I'm trying to run pyspark UDF and measure code coverage within UDF itself. Although this is not fully operational, I've uncovered something that might provide insight into how to make it work.
I'm using python 3.8, pyspark 3.2.3 and coverage 6.5.0
example:
file: module1.py
from pyspark.sql import SparkSession
from pyspark.sql.types import IntegerType
from pyspark.sql.functions import udf
spark = SparkSession.builder \
.appName("SimpleSparkUDF") \
.getOrCreate()
data = [("John", 25)]
columns = ["Name", "Age"]
df = spark.createDataFrame(data, columns)
def add_one_udf(age):
import os
import coverage
import module2
# set up coverage
content = f"""
[run]
branch = True
cover_pylib = False
concurrency = multiprocessing,thread
parallel = True
data_file = {os.getcwd()}/.coverage
"""
with open("coveragerc_temp", "w") as file:
file.write(content.strip())
os.environ["COVERAGE_PROCESS_START"] = "coveragerc_temp"
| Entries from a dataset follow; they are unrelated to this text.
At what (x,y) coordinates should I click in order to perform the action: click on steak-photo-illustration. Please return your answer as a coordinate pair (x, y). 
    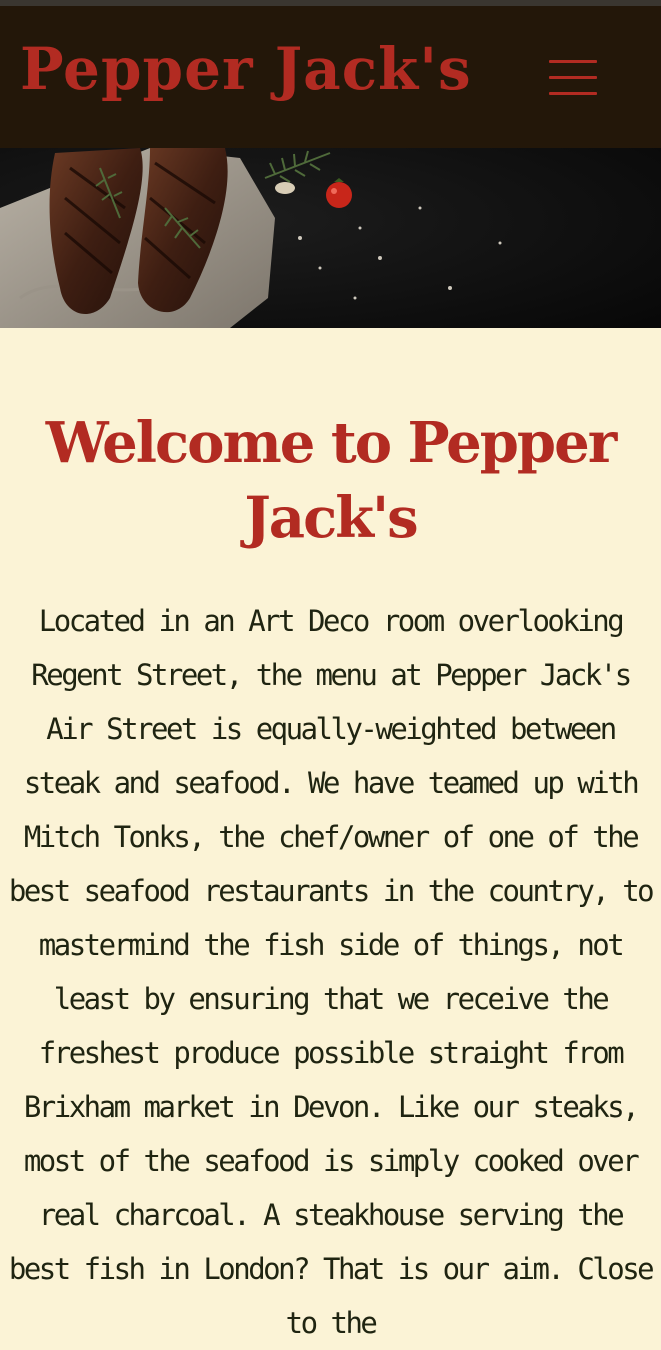
    Looking at the image, I should click on (330, 238). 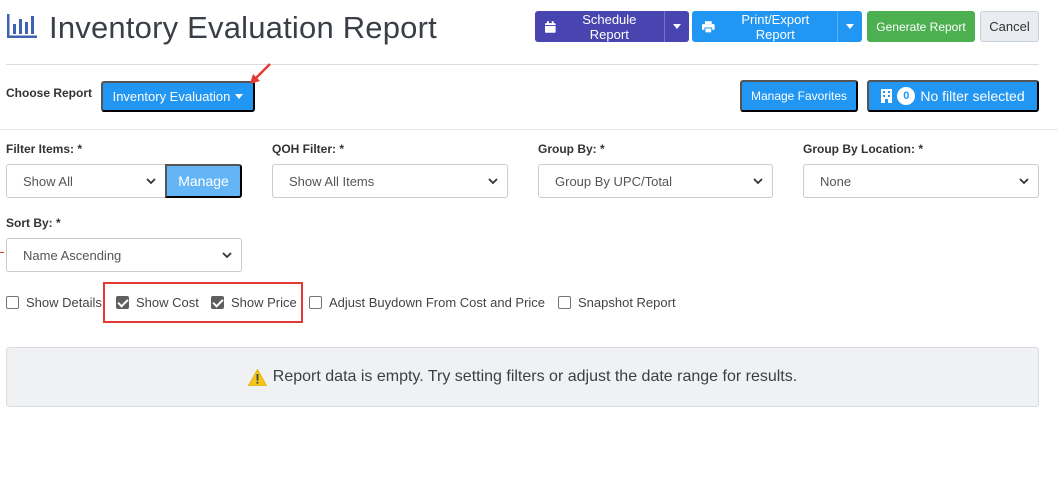 What do you see at coordinates (316, 302) in the screenshot?
I see `adjust-buydown-checkbox` at bounding box center [316, 302].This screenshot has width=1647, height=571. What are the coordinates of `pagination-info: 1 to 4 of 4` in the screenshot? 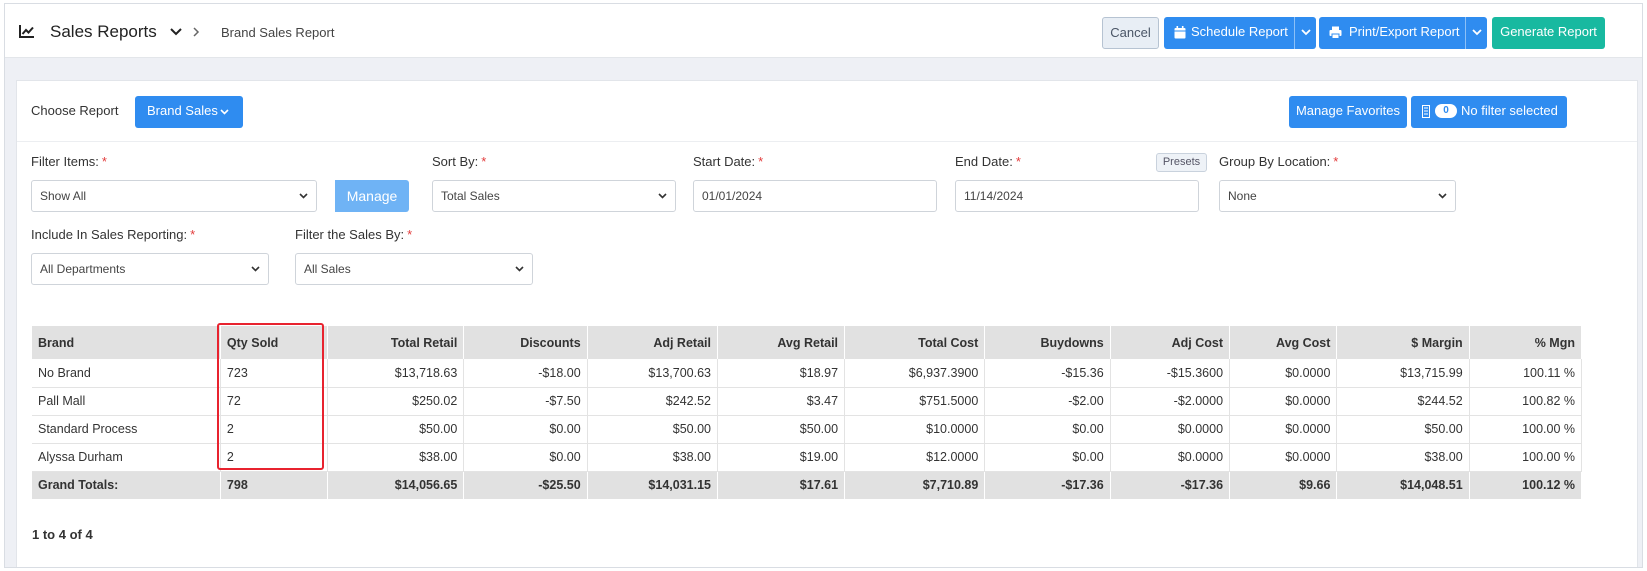 It's located at (62, 534).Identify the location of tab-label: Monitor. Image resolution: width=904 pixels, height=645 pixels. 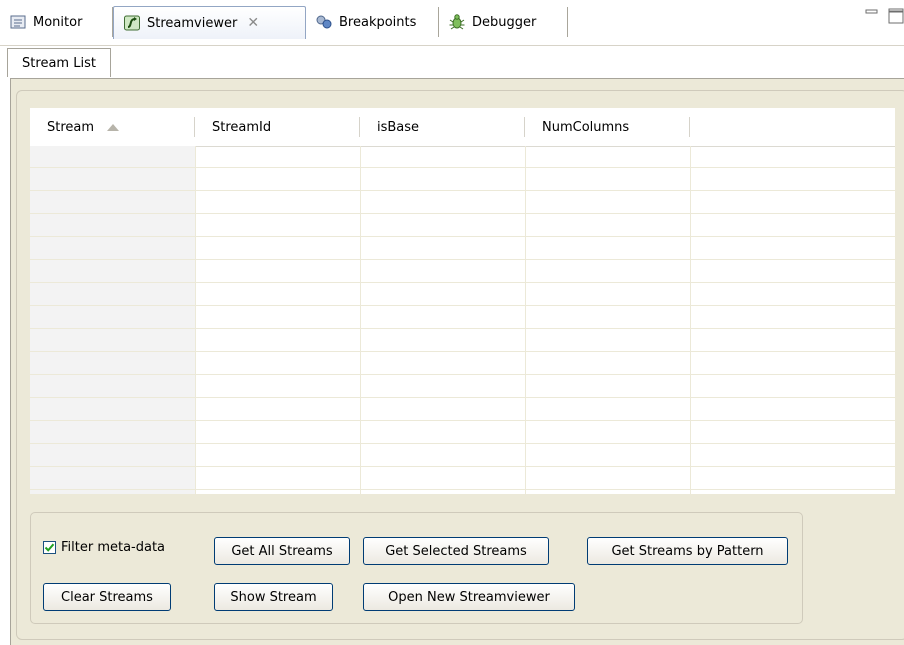
(58, 22).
cov = coverage.process_startup()
print("This line isn't covered by coverage.py")
module2.foo()
cov.stop()
cov.save()
coverage_data_files = [
f"{current_directory}/{name}" for name in os.listdir(current_directory) if name.startswith(".coverage")
]
# send back the .coverage files to my local machine
ubprocess.run(["scp", "-o", "StrictHostKeyChecking=no", *coverage_data_files, os.environ["localhost"])
return age + 1
add_one_udf_spark = udf(add_one_udf, IntegerType())
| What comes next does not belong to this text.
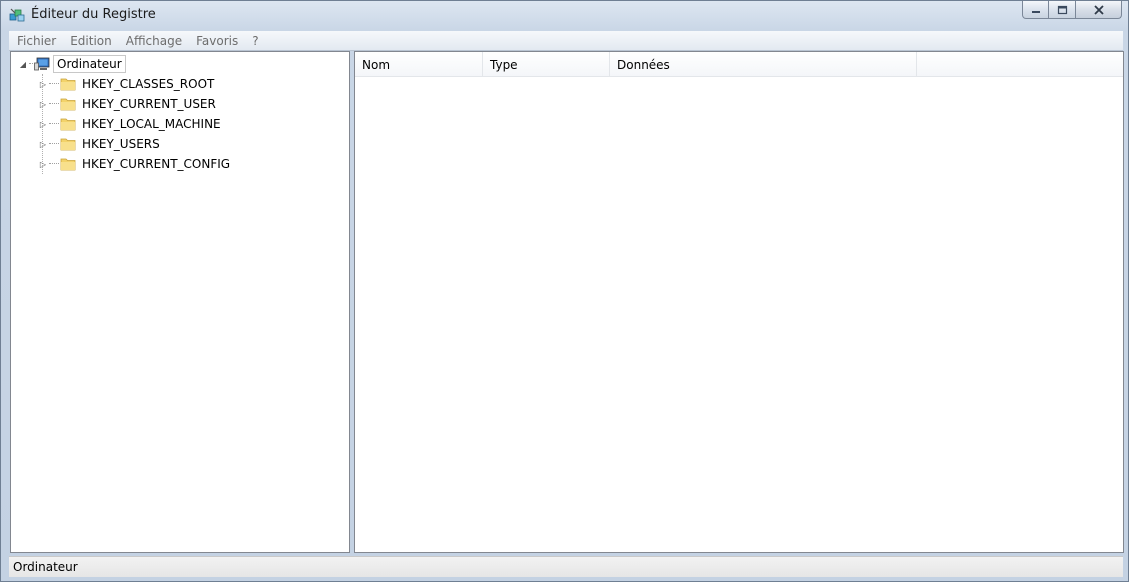 This screenshot has height=582, width=1129. Describe the element at coordinates (419, 64) in the screenshot. I see `column-header-nom: Nom` at that location.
result = df.withColumn("AgePlusOne", add_one_udf_spark(df["Age"]))
result.show()
file: module2.py
def foo():
print("This line is covered by coverage.py")
print("This line is covered by coverage.py")
print("This line is covered by coverage.py")
On my local host, I received 1 .coverage file. After mapping the paths to my local machine and executing coverage combine + coverage report, I can easily see that the lines from module2.py are covered (75% of the lines, excluding the function signature). However, it seems like module1.py isn't covered at all. Additionally, I tried to debug it with the trace flag in the debug section, and module1.py isn't mentioned at all.
Does anyone have insights into why module1.py isn't covered at all, unlike module2.py?